Records provided –
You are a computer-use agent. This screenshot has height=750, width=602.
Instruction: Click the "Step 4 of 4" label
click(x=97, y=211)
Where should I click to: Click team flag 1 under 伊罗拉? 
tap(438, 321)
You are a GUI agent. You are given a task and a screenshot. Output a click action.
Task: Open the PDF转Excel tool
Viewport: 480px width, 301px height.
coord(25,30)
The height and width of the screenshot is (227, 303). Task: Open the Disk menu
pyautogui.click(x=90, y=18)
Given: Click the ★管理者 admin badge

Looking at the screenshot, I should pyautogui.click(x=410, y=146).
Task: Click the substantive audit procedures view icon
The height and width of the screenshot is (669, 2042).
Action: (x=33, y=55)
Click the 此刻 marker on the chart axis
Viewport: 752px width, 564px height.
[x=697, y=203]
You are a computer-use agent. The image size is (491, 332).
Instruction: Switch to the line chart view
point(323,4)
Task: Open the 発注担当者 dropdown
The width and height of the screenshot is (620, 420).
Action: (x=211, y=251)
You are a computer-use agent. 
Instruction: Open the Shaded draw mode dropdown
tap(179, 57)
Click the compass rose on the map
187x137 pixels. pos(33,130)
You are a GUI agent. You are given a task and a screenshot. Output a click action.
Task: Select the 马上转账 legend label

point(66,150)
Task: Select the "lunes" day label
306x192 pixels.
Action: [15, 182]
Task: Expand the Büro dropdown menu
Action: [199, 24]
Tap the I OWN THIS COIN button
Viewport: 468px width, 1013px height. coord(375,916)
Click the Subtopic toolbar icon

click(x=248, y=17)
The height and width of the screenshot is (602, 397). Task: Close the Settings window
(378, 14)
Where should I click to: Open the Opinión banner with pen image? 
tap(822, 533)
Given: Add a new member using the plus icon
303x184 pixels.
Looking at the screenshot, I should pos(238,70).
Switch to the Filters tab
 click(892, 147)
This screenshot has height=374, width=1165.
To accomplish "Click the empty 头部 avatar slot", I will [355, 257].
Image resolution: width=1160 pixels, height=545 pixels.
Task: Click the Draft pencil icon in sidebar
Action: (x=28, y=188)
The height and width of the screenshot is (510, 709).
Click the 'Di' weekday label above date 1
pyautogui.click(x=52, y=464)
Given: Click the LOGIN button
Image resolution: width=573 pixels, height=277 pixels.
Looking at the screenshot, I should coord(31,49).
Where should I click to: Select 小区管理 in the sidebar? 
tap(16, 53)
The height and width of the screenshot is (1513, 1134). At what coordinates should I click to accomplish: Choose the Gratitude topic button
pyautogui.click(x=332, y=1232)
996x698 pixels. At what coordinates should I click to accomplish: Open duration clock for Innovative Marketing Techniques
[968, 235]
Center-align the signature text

Action item – Using the listing above, reproduce each line without omission.

Result –
You are a computer-use agent. This screenshot has height=750, width=602.
Instruction: Click the "Step 4 of 4" label
click(x=97, y=211)
Where should I click to: Click team flag 1 under 伊罗拉? 
tap(438, 321)
You are a GUI agent. You are given a task and a screenshot. Output a click action.
Task: Open the PDF转Excel tool
Viewport: 480px width, 301px height.
coord(25,30)
The height and width of the screenshot is (227, 303). Task: Open the Disk menu
pyautogui.click(x=90, y=18)
Given: Click the ★管理者 admin badge

Looking at the screenshot, I should pyautogui.click(x=410, y=146).
Task: Click the substantive audit procedures view icon
The height and width of the screenshot is (669, 2042).
Action: (x=33, y=55)
Click the 此刻 marker on the chart axis
Viewport: 752px width, 564px height.
[x=697, y=203]
You are a computer-use agent. The image size is (491, 332).
Instruction: Switch to the line chart view
point(323,4)
Task: Open the 発注担当者 dropdown
The width and height of the screenshot is (620, 420).
Action: (x=211, y=251)
You are a computer-use agent. 
Instruction: Open the Shaded draw mode dropdown
tap(179, 57)
Click the compass rose on the map
187x137 pixels. pos(33,130)
You are a GUI agent. You are given a task and a screenshot. Output a click action.
Task: Select the 马上转账 legend label

point(66,150)
Task: Select the "lunes" day label
306x192 pixels.
Action: [15, 182]
Task: Expand the Büro dropdown menu
Action: [199, 24]
Tap the I OWN THIS COIN button
Viewport: 468px width, 1013px height. coord(375,916)
Click the Subtopic toolbar icon

click(x=248, y=17)
The height and width of the screenshot is (602, 397). Task: Close the Settings window
(378, 14)
Where should I click to: Open the Opinión banner with pen image? 
tap(822, 533)
Given: Add a new member using the plus icon
303x184 pixels.
Looking at the screenshot, I should pos(238,70).
Switch to the Filters tab
 click(892, 147)
This screenshot has height=374, width=1165.
To accomplish "Click the empty 头部 avatar slot", I will [355, 257].
Image resolution: width=1160 pixels, height=545 pixels.
Task: Click the Draft pencil icon in sidebar
Action: (x=28, y=188)
The height and width of the screenshot is (510, 709).
Click the 'Di' weekday label above date 1
pyautogui.click(x=52, y=464)
Given: Click the LOGIN button
Image resolution: width=573 pixels, height=277 pixels.
Looking at the screenshot, I should coord(31,49).
Where should I click to: Select 小区管理 in the sidebar? 
tap(16, 53)
The height and width of the screenshot is (1513, 1134). At what coordinates should I click to accomplish: Choose the Gratitude topic button
pyautogui.click(x=332, y=1232)
996x698 pixels. At what coordinates should I click to accomplish: Open duration clock for Innovative Marketing Techniques
[968, 235]
Center-align the signature text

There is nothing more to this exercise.